Nothing
#' Unbalanced Optimal Transport Between Two Objects
#'
#' Compute optimal transport between unnormalized images / mass distributions on grids
#' (\code{pgrid} objects) or between mass distributions on general point patterns
#' (\code{wpp} objects) under the option that mass can be dispose of. Transport cost
#' per unit is the Euclidean distance of the transport to the \code{p}-th power.
#' Disposal cost per unit is \code{C^p}.\cr
#'
#' @param a,b objects of class \code{\link{pgrid}} or \code{\link{wpp}} that are compatible.
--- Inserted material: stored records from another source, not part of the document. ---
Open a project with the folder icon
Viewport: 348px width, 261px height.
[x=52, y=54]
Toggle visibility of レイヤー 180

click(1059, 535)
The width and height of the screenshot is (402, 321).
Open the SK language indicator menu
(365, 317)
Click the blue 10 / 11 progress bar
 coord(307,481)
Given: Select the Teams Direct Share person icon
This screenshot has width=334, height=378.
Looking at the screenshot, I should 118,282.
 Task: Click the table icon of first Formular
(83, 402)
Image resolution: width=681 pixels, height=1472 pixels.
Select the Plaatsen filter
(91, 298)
#' @param p a power \eqn{\geq 1} applied to the transport and disposal costs. The order
#' of the resulting unbalanced Wasserstein metric.
#' @param C The base disposal cost (without the power \code{p})
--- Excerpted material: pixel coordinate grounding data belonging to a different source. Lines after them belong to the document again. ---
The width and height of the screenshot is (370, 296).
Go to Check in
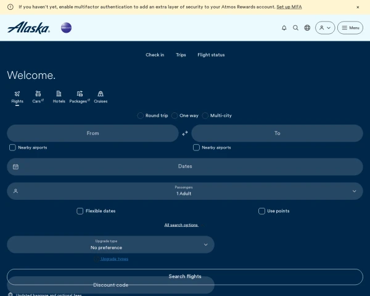coord(155,55)
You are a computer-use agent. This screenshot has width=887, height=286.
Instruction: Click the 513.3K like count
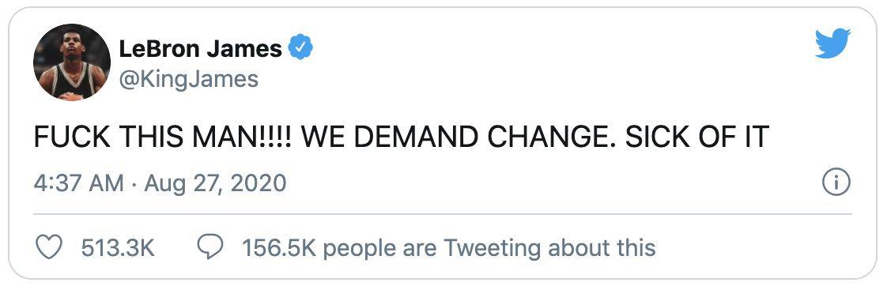coord(119,248)
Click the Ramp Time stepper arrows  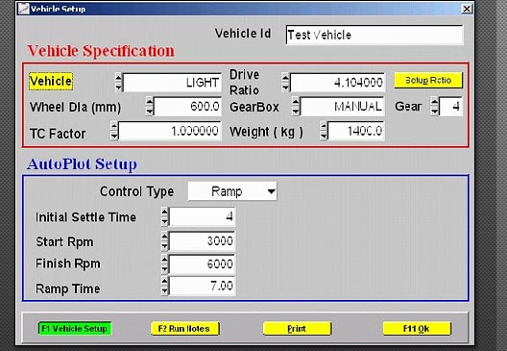point(164,286)
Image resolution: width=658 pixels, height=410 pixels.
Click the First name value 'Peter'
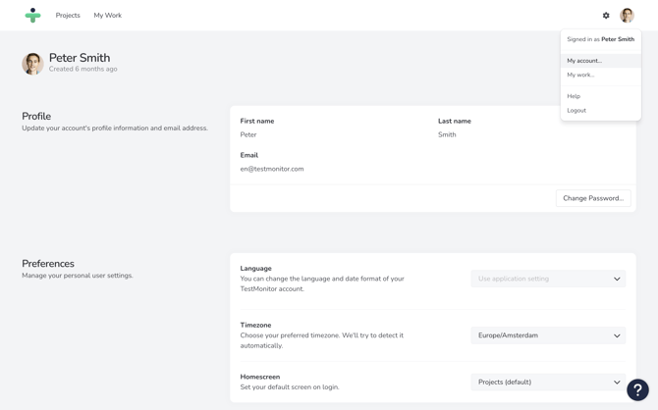248,135
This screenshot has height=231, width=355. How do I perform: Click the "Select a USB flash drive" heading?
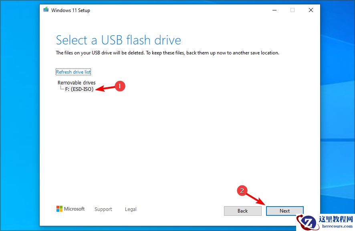[x=118, y=40]
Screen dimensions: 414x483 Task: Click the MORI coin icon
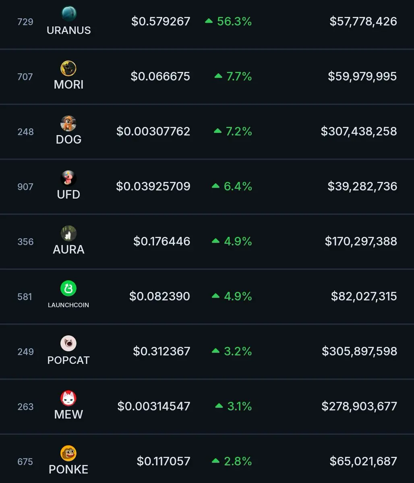click(68, 68)
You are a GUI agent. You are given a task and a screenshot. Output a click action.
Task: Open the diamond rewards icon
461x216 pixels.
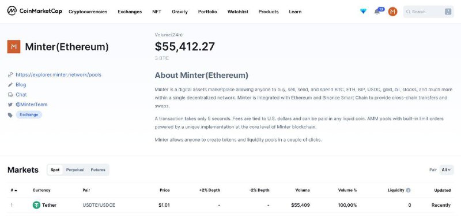click(x=364, y=11)
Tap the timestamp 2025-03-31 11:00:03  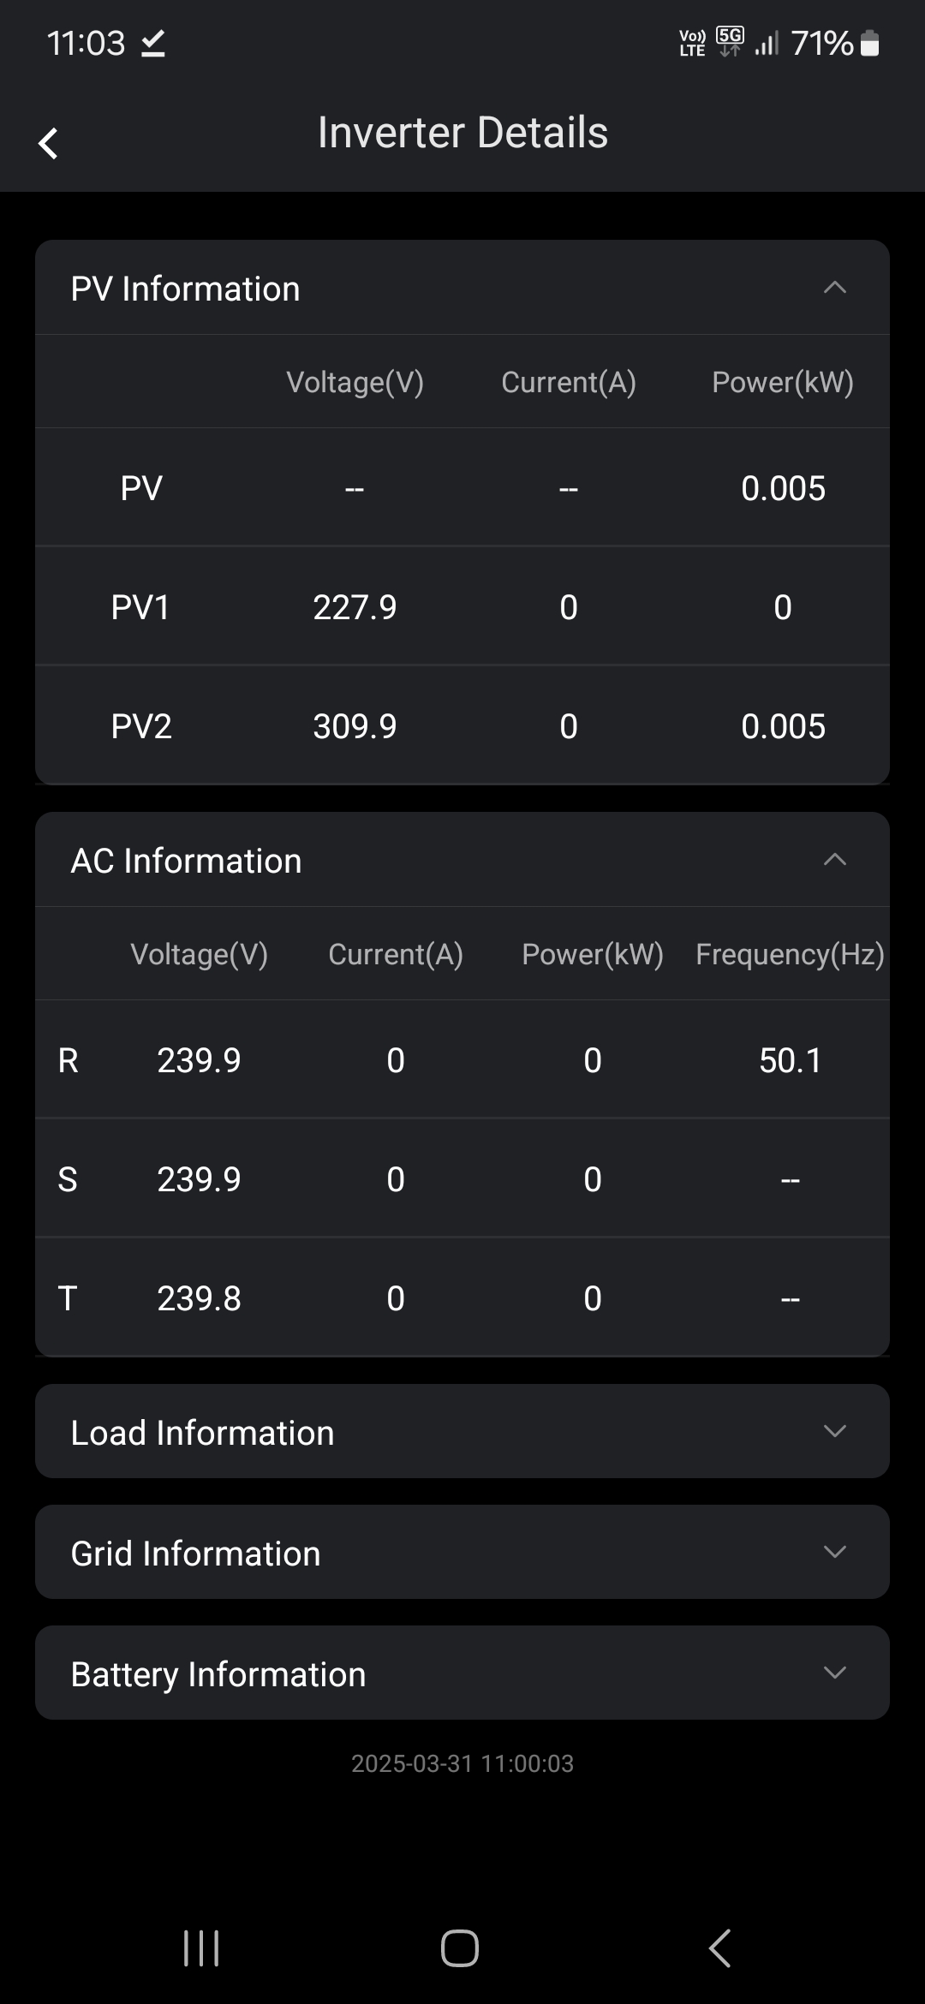463,1763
#' @param method one of \code{"networkflow"} and \code{"revsimplex"}, specifing the algorithm used. See details.
#' @param output character. One of "dist", "all" and "rawres". Determines what the function
#' returns: only the unbalanced Wasserstein distance; all available information about the
#' transport plan and the extra mass; or the raw result obtained by the networkflow algorithm.
#' The latter is the same format as in the \code{transport} function with option \code{fullreturn=TRUE}.
#' The choice \code{output = "rawres"} is mainly intended for internal use.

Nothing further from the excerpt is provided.